Titre original : Double allégeance

Traduction : Objectif-info

Note de la rédaction d'Objectif-Info:

L'ouvrage des deux professeurs américains renommés John Mearsheimer et Stephen Walt sur le "lobby israélien et la politique étrangère des Etats-Unis" correspond au point de vue d'un important courant de l'intelligentsia et de la classe politique américaine qui désirent la rupture de la relation étroite qui lie les Etats-Unis à Israël au motif que cette relation est contraire aux intérêts essentiel du pays. Il est tout à fait légitime qu'un débat sur cette question soit ouvert entre amériains. Il est beaucoup plus douteux d'imputer à un lobby israélien très mal défini le détournement de la politique étrangère du pays au bénéfice d'un autre pays violemment condamné pour des raisons morales. Il est très surprenant aussi de voir deux professeurs chevronnés défendre une thèse avec des arguments aussi faibles et quantité de préjugés et d'erreurs manifestes. L'article traduit ci-dessous met le doigt sur les erreurs de raisonnement et d'analyse des auteurs du libelle sulfureux qui rejoint les diatribes féroces et creuses de l'ex président Jimmy Carter. Cependant l'auteur, Leslie H. Gelb, termine son étude en expliquant que l'intention ultime des professeurs a été de prévenir une guerre en Iran, qui aurait suivi ce qu'il considère comme le désastre irakien, et il les en remercie. Il ne dit rien cependant de l'attitude à adopter face au risque de l'Iran nucléaire, se contentant de fustiger les discours qui mettent l'option militaire sur la table. On ne peut pas le suivre dans ces prises de position non argumentées.

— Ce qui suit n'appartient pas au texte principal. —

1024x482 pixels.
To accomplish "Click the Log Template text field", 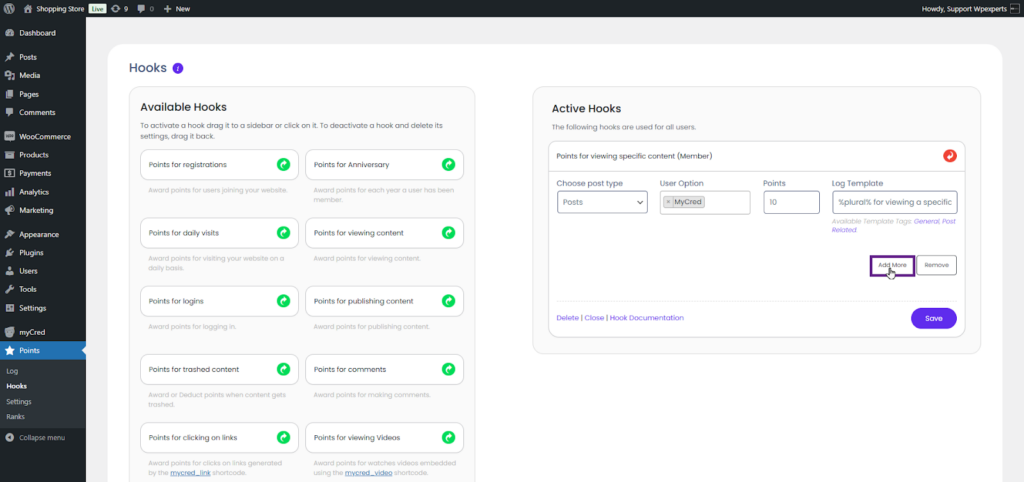I will (x=894, y=202).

Il y a une dizaine d’année, lors d'une rencontre en privé, Fidel Castro m’a dit d’une voix fulgurante: « Vous n'avez pas de démocratie. La plupart des Américains souhaitent avoir de bonnes relations avec Cuba, mais quelques milliers d'américano-cubains de droite contrôlent la politique des États-Unis et rendent les choses difficiles entre nous. » Castro avait certainement raison sur ce point : la Cuban American National Fondation décide de notre politique à Cuba en raison du poids de ses électeurs dans quelques états-clés, de ses généreuses contributions à la campagne et de son ardeur.

Deux universitaires éminemment respectés ont lancé des accusations presque semblables - et même pires - à « une coalition lâche d’individus et d’organisations » qui soutiennent Israël, dont le Comité pour les Affaires Publiques Américano-israéliennes (AIPAC), la Conférence des Présidents des principales Organisations Juives, l’Anti-Defamation League, l'éditeur Mortimer Zuckerman et les néoconservateurs.

On peut ne pas tenir compte de Castro parce que Cuba est négligeable pour la sécurité américaine. Mais on ne peut pas en faire autant pour John Mearsheimer, professeur à l'Université de Chicago, et Stephen Walt, professeur à Harvard, parce que le Moyen-Orient est crucial et qu'ils arguent du fait que le lobby juif pousse le gouvernement dans des directions qui « compromettent la sécurité nationale des États-Unis. »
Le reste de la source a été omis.